Kill the teaching evaluation

(c) Copyright 2014 AAMFT California Division
I’m doing a great job, apparently.
Kudos to the online magazine Slate for saying out loud what university faculty have known for years: Teaching evaluations are unfair to women (and likely to minorities as well), and reflect a view of students as “consumers” that isn’t good for learning. They might actually undermine the learning process.

It’s time to put an end to them.

It has become quite clear that these evaluations don’t actually measure what they claim to measure. Indeed, students use teaching evaluations to voice pleasure or displeasure about a wide variety of class components, from its content (over which faculty, especially at the adjunct level, may have little control) to its room location to its scheduling, that have little to do with the actual teaching. Teaching evaluations are particularly vulnerable to affiliation effects — a student who likes their professor will evaluate their teaching well regardless of whether the student actually learned anything.

Now, you could rightly argue that likability and teaching performance aren’t fully independent. Students often like their professors precisely because they see them as good teachers. But universities typically make no effort to parse out the difference. So, those professors who students like more wind up more likely to be promoted and given tenure.

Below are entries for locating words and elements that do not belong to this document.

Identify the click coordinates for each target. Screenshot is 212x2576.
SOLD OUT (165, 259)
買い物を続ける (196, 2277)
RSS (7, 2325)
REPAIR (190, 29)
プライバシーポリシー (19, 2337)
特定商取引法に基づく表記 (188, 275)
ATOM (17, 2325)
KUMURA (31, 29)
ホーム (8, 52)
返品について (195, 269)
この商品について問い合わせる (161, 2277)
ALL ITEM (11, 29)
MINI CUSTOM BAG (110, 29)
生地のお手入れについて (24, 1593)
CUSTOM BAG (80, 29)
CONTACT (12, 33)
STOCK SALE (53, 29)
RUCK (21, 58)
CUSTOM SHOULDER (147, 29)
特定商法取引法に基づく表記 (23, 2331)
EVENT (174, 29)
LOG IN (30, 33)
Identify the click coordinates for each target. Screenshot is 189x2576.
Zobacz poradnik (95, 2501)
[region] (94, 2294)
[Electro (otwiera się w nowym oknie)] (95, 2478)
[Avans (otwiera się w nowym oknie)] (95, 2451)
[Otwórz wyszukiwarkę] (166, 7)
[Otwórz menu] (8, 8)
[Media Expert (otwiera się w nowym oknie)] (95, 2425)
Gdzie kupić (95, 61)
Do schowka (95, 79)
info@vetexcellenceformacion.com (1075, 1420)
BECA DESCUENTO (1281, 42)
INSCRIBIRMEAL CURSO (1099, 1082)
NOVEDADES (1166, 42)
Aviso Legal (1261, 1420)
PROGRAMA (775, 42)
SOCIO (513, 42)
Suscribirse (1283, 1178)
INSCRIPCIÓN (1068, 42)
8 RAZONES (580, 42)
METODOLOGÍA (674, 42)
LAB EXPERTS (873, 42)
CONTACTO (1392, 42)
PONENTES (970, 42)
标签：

A couple of years ago, in an excellent debate on the topic at the New York Times, former Duke University professor Stuart Rojstaczer put the problem succinctly:

Students often conflate good instruction with pleasant ambience and low expectations. As a result they also reward instructors who grade easily, require little work, are glib and chatty, wear nice clothes, and are physically attractive. […] Plus, students will penalize demanding professors or professors who have given them a bad grade, regardless of the quality of instruction that a professor provides. In the end, deans and tenure committees are using bad data to evaluate professor performance, while professors feel pressure to grade easier and reduce workloads to receive higher evaluations.

The misrepresentation inherent in teaching evaluation data is of particular concern in the psychotherapy professions. Faculty members here are expected to be especially personable given our chosen career path (suggesting potentially even stronger affiliation effects) and also to challenge students on their biases and behaviors that can negatively impact therapy (leading students to punish faculty who actually do their jobs). All of this statistical noise makes it impossible to sort out from a teaching evaluation what is arguably the most important thing about teaching: Whether students are actually learning.

At universities where I have taught, we have routinely seen otherwise-excellent faculty members get lower evaluations in our diversity-related coursework. It isn’t because they don’t teach the material well. It’s because they challenge students to understand the impacts of parts of their identity that are socially privileged and parts that are socially oppressed, which can be emotionally quite demanding. Students who truly engage with the process come out better therapists, but may associate their struggles in the course with the faculty member and punish them as a result. I have no doubt that the class could be taught as a simple lecture format, teaching students textbook knowledge about cultures around the world. Students would evaluate the professor in such a class more highly, since the class would be less demanding. And the students would enter the professional world as less culturally-aware, less effective therapists.

Universities of course should be gathering data from students about their perceptions of all parts of the program. Student feedback can and should be routinely used to address the content of their program, and yes, those mundane things like course scheduling that often sneak into teaching evaluations precisely because many universities don’t offer students any other mechanism for systematically providing that kind of feedback. But a university that is truly aware of the limits its data gathering should not use student evaluations of teaching in evaluating faculty members for retention and promotion. It’s hard to argue that teaching evaluations should be given much weight anywhere else, for that matter.

Leadership in evaluating faculty more objectively is coming from online universities. Because online activity is carefully tracked, online universities can use metrics like how quickly faculty respond to student inquiries, how much time they spend logged into their classes, and how students perform on tests to determine with far less bias which teachers are truly engaged with their work in a manner that shows benefits to students. Processes at online universities also can offer fairer comparisons between one faculty member and the next, as students are far more likely to be randomly assigned to different faculty rather than choosing faculty based on class timing (or, as sometimes happens, the sound of the faculty member’s name). While this data too is imperfect — professors arguably can game some of those metrics through immediate-but-terse responses to student questions — it certainly is less subject to bias than the teaching evaluations used at most brick-and-mortar universities. Indeed, it is a clever study from an online program that shows us just how severely female faculty are punished by students in a more traditional “teaching evaluation.”

Kill the teaching evaluation. It does more harm than good.